Oil giant Shell is combining with Dutch sister company Royal Dutch in a move aimed at simplifying the 60 percent Dutch, 40 percent British-owned group's structure and management and in so doing avoid future difficulties such as the recent oil reserves overbooking scandal.
Shell closed 1.7 percent down as buyers adjusted index weightings in the stock, whose unified listing is expected to leapfrog heavyweights including bank firm HSBC and telephone giant Vodafone into second place behind Britain's biggest company. BP has a 10.6 percent weighting in the FTSE 100 and Shell's is expected to go from just under 4 percent to around 10 percent.
The closing auction, when buy and sell prices are automatically matched, was extended by the London Stock Exchange to cope with an anticipated bulge in Shell trading, which approached 230 million shares, well above the 30-day average of 72 million shares. The FTSE 100 index closed 12.7 points down at 5,201.5, breaking step with firmer US and European share markets, and stretching a consolidation from last week's 39-month highs to a third consecutive session.
"The London market has come a long way and it was inevitable that perhaps you were going to see a phase of "steady as she goes" rather than racing away. We're still pretty positive about the global market position," said Henk Potts, equity strategist at Barclays Stockbrokers.
"We think the economic data coming through from the US is very strong, the corporate profits are holding up nicely and the market believes it can see the end in sight in terms of the interest rate increasing cycle in the States," he added.
News that SABMiller is to buy South America's second-biggest brewer Bavaria in a deal worth $7.8 billion sent shares in the UK-listed stock racing to a new high.

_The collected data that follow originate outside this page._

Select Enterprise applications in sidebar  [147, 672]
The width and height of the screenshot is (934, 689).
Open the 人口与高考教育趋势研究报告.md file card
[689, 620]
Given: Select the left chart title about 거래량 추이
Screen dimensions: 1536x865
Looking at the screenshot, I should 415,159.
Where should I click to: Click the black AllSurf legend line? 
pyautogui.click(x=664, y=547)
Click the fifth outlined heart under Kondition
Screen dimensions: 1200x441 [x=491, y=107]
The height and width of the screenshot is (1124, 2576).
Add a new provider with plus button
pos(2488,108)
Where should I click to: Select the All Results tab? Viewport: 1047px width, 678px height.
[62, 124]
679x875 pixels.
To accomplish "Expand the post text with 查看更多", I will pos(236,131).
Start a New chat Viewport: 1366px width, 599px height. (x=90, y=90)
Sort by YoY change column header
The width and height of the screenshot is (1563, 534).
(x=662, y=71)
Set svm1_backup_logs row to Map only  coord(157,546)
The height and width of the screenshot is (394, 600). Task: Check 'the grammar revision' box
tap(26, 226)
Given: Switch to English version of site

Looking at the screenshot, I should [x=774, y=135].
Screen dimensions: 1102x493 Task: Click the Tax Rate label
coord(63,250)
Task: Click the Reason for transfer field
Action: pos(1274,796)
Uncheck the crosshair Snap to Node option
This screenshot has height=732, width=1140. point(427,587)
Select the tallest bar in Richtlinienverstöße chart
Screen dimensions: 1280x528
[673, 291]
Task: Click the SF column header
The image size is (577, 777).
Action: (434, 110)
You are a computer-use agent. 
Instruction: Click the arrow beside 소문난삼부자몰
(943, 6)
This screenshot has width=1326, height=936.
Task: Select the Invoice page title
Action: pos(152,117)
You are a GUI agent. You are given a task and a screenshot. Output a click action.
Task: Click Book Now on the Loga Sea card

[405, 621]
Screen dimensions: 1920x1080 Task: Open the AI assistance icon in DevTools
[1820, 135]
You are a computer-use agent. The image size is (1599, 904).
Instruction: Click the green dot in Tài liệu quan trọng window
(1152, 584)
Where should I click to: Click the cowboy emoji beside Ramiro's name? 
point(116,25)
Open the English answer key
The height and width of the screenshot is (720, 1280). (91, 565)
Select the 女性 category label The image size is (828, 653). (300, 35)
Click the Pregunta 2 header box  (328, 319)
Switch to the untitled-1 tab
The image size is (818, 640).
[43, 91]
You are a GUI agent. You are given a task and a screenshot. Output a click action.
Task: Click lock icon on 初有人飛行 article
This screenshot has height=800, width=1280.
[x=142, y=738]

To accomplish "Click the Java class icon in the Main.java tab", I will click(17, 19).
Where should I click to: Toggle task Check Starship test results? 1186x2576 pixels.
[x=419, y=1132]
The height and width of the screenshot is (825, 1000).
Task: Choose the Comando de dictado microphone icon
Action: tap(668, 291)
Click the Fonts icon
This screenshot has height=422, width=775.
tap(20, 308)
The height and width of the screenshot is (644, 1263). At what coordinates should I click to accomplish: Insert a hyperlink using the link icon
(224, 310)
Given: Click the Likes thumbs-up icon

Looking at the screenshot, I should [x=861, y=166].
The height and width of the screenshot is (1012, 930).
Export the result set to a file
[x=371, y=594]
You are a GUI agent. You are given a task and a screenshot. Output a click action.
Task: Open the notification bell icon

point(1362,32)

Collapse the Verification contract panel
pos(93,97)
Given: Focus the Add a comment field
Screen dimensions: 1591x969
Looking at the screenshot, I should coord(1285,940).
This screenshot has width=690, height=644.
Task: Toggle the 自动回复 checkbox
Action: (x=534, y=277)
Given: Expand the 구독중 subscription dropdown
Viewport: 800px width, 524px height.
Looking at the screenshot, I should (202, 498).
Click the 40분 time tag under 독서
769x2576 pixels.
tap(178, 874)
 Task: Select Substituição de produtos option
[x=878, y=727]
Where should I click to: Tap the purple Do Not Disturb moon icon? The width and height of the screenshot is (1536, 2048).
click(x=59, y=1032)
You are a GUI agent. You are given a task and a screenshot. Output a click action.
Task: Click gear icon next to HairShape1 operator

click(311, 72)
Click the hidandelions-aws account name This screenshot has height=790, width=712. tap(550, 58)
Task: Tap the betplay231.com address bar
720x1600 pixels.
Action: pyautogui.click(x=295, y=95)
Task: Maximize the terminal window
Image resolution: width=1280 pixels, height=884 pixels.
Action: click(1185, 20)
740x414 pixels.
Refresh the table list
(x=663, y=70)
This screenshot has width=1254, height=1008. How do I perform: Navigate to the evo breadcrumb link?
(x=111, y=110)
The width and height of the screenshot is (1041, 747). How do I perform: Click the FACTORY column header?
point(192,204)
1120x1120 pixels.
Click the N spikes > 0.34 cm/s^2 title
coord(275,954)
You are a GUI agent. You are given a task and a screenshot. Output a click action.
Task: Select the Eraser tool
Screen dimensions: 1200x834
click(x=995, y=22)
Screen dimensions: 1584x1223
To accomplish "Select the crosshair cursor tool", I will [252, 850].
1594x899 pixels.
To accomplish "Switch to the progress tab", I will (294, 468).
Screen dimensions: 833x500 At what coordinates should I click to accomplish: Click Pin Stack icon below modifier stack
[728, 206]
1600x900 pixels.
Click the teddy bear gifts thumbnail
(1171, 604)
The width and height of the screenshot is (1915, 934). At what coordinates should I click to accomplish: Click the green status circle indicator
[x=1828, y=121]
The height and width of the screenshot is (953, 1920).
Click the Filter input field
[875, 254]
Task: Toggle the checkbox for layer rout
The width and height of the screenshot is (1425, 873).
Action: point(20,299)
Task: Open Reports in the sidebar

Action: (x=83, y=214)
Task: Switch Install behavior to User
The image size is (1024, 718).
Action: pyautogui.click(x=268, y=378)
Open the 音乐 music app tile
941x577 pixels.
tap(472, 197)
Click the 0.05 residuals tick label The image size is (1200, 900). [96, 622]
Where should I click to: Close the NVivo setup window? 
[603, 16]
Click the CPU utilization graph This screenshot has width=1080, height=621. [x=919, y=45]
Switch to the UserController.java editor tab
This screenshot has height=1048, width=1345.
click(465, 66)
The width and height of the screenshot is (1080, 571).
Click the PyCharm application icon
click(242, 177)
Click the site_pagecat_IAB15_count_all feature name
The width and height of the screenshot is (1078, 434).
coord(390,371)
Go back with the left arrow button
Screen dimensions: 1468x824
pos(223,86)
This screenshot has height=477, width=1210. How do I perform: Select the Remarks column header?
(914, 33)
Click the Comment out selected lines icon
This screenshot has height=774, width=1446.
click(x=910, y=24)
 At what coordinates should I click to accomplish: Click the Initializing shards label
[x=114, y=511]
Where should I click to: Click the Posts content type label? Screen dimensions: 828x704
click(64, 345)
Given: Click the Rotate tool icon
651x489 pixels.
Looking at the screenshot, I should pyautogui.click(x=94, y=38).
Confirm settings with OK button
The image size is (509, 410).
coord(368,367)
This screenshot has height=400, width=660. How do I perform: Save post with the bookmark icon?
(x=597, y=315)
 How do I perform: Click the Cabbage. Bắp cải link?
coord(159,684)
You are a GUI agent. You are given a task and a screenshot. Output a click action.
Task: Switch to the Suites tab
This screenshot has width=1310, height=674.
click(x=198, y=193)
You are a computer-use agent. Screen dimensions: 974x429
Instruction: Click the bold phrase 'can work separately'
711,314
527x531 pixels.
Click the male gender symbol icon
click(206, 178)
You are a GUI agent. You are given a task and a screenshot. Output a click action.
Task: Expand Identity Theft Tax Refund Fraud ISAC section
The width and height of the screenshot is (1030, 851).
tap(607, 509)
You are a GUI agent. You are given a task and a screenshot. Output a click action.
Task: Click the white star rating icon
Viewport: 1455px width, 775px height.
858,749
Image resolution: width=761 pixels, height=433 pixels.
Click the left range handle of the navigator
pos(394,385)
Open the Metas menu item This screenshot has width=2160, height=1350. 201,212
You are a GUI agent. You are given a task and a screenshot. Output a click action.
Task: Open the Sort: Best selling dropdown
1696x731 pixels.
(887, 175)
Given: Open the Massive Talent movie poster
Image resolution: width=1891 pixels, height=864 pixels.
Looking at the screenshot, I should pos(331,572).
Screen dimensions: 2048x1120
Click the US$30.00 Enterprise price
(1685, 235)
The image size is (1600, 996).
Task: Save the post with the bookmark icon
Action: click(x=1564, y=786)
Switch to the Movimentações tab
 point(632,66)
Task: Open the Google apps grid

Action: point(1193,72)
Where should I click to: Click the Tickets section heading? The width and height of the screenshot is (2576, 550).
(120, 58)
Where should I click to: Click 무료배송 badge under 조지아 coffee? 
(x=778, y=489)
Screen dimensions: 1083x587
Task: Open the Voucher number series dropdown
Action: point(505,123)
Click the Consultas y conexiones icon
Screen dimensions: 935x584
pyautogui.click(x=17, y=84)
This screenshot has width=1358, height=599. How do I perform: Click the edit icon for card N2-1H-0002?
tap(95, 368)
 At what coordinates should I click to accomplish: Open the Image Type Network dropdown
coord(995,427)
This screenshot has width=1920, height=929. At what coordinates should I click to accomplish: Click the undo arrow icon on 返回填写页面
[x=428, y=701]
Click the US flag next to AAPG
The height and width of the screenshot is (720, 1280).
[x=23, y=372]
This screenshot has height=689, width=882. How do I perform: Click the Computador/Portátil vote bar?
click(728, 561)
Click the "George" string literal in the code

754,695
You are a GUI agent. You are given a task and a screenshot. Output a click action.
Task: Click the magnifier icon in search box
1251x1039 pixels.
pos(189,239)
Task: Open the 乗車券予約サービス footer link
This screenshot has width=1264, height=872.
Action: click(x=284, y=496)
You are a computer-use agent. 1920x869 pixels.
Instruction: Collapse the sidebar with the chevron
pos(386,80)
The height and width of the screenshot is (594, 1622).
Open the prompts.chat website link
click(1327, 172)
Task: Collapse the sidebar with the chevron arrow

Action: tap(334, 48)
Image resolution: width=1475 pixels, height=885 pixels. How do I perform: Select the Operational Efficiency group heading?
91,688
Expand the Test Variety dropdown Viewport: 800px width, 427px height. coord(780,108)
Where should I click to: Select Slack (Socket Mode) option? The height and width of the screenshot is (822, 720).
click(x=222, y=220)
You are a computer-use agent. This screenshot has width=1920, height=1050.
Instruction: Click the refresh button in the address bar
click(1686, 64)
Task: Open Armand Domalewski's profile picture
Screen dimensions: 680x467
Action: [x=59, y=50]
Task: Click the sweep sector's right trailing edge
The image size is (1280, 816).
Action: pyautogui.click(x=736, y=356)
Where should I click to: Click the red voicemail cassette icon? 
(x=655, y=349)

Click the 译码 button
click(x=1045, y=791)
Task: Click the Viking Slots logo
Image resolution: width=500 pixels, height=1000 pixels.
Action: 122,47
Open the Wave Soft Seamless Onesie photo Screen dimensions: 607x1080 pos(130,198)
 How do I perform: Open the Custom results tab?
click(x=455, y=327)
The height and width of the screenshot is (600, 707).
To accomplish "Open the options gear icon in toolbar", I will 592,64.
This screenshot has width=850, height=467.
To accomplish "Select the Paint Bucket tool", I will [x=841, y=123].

"There's a big growth market out there and its traditional markets, whether in Europe or the US, don't have the growth potential of Latin America because ... certainly in (North) America you're finding consumers are preferring to drink spirits and wine instead of beer," said Potts.
"It's a strategically sound deal, they've paid a sensible price and it's a good opportunity for them," said John Smith, strategy director at Liverpool-based fund manager Brown Shipley, which holds SABMiller shares.
Talk elsewhere of a possible bid for France's Danone helped boost stocks across the sector, helping Unilever up 1.4 percent and Cadbury 0.4 percent higher.
Hotels group Hilton featured among the blue chip gainers with a 0.9 percent rise after Goldman Sachs upgraded its stance on the stock to "outperform".
Engineering company Invensys was a top FTSE 250 performer, jumping 10.4 percent after it sold a non-core unit and said the proceeds would help cut debt.
Engineering support services company Babcock International was another midcap charger, climbing 11.3 percent after it announced new contracts and said trading was in line with forecasts.
Matalan climbed 7.3 percent as talk returned of a bid for the discount retailer. Matalan declined to comment.